## Begin Supplied records
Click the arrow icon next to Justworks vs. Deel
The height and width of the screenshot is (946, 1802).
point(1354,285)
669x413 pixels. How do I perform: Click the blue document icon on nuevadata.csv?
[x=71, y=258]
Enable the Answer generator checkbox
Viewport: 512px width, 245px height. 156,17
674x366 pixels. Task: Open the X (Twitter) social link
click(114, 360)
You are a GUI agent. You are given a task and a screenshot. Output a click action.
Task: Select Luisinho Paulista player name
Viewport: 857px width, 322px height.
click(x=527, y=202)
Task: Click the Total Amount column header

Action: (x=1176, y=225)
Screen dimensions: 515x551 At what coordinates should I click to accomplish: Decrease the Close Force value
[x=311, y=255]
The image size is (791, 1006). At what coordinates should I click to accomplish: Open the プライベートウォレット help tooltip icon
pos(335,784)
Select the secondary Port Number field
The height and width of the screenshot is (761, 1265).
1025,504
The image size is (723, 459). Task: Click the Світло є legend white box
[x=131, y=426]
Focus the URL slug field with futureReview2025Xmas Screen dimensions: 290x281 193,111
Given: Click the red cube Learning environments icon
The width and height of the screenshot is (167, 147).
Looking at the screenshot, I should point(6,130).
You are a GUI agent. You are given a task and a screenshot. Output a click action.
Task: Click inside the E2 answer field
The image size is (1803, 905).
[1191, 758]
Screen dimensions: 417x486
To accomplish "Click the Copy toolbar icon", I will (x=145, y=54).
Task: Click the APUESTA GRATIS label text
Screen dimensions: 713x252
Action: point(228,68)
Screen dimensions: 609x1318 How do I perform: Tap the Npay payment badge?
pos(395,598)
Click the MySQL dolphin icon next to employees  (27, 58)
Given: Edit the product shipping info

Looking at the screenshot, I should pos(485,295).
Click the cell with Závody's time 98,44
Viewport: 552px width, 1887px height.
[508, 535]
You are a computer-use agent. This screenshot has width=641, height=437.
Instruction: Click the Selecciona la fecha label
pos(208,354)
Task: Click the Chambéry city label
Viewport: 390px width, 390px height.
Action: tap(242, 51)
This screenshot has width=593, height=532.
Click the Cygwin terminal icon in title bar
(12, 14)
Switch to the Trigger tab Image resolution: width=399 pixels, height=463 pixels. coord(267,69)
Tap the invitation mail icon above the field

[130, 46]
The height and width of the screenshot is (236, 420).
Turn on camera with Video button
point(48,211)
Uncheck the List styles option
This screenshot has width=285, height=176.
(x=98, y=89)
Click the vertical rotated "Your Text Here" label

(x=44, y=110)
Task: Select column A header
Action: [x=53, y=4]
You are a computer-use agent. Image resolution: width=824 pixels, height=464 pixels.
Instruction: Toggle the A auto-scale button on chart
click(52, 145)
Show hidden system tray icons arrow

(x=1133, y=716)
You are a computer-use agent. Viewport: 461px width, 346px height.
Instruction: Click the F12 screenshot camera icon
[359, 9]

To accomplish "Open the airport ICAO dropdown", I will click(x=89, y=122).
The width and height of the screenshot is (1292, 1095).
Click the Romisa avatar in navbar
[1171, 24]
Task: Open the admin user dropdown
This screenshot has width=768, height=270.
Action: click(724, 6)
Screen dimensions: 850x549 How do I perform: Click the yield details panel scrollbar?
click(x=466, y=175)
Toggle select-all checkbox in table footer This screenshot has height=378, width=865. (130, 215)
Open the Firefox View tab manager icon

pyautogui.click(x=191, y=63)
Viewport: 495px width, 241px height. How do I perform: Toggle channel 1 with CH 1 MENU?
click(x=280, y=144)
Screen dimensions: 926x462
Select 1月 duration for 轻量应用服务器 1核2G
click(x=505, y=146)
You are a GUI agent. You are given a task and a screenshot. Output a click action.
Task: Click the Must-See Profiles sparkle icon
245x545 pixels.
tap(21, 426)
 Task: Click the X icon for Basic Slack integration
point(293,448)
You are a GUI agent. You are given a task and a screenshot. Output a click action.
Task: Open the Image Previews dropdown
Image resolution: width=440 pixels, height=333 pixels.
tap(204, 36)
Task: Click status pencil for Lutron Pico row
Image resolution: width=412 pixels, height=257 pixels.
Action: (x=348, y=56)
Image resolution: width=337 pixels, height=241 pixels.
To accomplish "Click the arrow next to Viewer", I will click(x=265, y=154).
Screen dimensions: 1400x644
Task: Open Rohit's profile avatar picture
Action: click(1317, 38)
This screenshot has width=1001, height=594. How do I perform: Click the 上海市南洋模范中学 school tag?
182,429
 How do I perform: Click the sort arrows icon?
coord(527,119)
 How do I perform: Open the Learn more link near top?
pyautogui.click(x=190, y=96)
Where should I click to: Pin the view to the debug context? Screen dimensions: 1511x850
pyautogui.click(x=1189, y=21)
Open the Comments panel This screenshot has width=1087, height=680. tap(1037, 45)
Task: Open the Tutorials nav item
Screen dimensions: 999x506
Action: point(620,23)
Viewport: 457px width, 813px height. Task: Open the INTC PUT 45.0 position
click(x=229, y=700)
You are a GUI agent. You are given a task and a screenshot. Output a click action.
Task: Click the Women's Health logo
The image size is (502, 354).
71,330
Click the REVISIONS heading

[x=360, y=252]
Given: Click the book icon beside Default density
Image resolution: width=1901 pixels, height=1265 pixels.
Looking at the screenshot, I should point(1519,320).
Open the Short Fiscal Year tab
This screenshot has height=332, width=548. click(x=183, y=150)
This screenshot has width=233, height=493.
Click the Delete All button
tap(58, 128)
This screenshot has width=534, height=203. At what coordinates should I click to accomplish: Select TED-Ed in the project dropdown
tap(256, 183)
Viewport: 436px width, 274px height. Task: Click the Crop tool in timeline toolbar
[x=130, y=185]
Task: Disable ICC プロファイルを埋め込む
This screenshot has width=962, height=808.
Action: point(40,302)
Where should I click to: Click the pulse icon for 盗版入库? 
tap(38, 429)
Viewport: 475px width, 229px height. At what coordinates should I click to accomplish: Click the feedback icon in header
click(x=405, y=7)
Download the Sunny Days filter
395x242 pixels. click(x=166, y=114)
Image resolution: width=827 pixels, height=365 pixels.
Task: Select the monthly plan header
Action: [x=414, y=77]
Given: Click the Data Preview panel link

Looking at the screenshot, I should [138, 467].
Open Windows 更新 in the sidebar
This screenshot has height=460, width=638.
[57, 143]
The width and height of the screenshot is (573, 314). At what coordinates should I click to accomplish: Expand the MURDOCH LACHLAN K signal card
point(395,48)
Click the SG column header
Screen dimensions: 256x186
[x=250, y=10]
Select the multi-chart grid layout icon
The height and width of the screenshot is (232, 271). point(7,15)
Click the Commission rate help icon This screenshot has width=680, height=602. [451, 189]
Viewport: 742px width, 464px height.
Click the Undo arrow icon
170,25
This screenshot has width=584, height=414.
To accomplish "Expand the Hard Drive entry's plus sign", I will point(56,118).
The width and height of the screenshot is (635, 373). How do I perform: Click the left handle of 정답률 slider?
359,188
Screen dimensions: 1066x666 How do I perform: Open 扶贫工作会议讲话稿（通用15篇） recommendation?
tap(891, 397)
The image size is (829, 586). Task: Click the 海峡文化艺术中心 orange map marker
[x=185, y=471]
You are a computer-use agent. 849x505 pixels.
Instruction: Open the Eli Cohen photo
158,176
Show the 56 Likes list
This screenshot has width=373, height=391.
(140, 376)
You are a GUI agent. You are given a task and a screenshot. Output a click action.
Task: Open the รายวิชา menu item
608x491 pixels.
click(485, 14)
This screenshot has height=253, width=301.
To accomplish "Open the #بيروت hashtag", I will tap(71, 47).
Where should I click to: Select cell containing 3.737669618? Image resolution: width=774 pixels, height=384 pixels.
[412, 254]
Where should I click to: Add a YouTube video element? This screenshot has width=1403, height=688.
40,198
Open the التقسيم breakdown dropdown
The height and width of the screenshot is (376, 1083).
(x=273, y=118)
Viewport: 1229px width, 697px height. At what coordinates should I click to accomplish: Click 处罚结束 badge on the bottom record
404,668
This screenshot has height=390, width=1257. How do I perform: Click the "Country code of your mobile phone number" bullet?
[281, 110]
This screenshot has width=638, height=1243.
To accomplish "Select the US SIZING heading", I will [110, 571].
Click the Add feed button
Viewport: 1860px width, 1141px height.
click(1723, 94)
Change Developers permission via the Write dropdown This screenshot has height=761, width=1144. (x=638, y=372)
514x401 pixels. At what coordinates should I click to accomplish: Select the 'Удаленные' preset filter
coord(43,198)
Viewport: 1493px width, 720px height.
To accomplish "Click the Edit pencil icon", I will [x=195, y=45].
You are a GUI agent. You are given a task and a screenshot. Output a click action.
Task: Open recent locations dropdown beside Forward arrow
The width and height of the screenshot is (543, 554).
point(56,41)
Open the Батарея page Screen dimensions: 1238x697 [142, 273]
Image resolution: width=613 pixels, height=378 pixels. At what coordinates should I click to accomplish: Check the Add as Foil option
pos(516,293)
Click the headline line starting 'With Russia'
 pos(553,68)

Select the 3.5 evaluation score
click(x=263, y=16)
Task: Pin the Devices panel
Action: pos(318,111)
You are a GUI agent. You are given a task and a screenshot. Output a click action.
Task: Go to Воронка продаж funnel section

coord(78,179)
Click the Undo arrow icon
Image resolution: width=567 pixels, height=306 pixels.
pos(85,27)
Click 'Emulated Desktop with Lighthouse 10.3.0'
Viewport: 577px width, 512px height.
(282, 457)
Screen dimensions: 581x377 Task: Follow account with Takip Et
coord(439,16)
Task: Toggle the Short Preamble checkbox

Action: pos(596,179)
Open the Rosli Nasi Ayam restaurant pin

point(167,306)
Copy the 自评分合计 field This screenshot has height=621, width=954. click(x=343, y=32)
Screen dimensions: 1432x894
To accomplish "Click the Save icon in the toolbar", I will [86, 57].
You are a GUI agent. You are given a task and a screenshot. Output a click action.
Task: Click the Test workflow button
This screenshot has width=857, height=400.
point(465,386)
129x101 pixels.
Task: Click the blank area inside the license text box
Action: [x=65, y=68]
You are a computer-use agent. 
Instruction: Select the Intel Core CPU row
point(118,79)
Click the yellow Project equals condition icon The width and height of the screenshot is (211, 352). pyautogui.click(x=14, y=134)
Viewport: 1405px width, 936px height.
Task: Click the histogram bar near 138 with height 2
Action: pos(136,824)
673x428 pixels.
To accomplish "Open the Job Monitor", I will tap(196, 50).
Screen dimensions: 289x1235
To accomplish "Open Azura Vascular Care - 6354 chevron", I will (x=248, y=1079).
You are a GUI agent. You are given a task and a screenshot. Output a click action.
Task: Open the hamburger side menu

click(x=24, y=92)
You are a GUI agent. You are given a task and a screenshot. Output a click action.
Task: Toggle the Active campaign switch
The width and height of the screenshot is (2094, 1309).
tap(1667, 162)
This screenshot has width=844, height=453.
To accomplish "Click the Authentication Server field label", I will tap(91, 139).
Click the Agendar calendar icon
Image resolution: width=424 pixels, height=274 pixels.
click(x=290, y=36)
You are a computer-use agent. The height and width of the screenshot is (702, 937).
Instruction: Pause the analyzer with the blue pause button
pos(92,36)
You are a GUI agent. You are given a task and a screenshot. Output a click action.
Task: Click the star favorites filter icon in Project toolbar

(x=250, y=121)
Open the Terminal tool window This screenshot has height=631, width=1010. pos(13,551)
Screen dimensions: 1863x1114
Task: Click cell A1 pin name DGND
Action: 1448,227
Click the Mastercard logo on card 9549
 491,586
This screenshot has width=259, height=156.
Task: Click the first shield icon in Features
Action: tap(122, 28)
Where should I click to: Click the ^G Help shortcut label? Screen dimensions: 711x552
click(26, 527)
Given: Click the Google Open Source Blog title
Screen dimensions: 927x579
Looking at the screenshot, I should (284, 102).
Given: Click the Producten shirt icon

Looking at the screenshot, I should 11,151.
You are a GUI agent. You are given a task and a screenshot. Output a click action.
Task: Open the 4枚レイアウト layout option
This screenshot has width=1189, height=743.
## End Supplied records
- [What you are asked to do]
Format everything in the material from the line containing "Image resolution: width=337" down to the line containing "Action: point(40,302)" as a JSON list of strings, with one string per line and blank lines omitted.

- [Reply]
[
  "Image resolution: width=337 pixels, height=241 pixels.",
  "To accomplish \"Click the arrow next to Viewer\", I will click(x=265, y=154).",
  "Screen dimensions: 1400x644",
  "Task: Open Rohit's profile avatar picture",
  "Action: click(1317, 38)",
  "This screenshot has width=1001, height=594. How do I perform: Click the 上海市南洋模范中学 school tag?",
  "182,429",
  " How do I perform: Click the sort arrows icon?",
  "coord(527,119)",
  " How do I perform: Open the Learn more link near top?",
  "pyautogui.click(x=190, y=96)",
  "Where should I click to: Pin the view to the debug context? Screen dimensions: 1511x850",
  "pyautogui.click(x=1189, y=21)",
  "Open the Comments panel This screenshot has width=1087, height=680. tap(1037, 45)",
  "Task: Open the Tutorials nav item",
  "Screen dimensions: 999x506",
  "Action: point(620,23)",
  "Viewport: 457px width, 813px height. Task: Open the INTC PUT 45.0 position",
  "click(x=229, y=700)",
  "You are a GUI agent. You are given a task and a screenshot. Output a click action.",
  "Task: Click the Women's Health logo",
  "The image size is (502, 354).",
  "71,330",
  "Click the REVISIONS heading",
  "[x=360, y=252]",
  "Given: Click the book icon beside Default density",
  "Image resolution: width=1901 pixels, height=1265 pixels.",
  "Looking at the screenshot, I should point(1519,320).",
  "Open the Short Fiscal Year tab",
  "This screenshot has height=332, width=548. click(x=183, y=150)",
  "This screenshot has width=233, height=493.",
  "Click the Delete All button",
  "tap(58, 128)",
  "This screenshot has width=534, height=203. At what coordinates should I click to accomplish: Select TED-Ed in the project dropdown",
  "tap(256, 183)",
  "Viewport: 436px width, 274px height. Task: Click the Crop tool in timeline toolbar",
  "[x=130, y=185]",
  "Task: Disable ICC プロファイルを埋め込む",
  "This screenshot has width=962, height=808.",
  "Action: point(40,302)"
]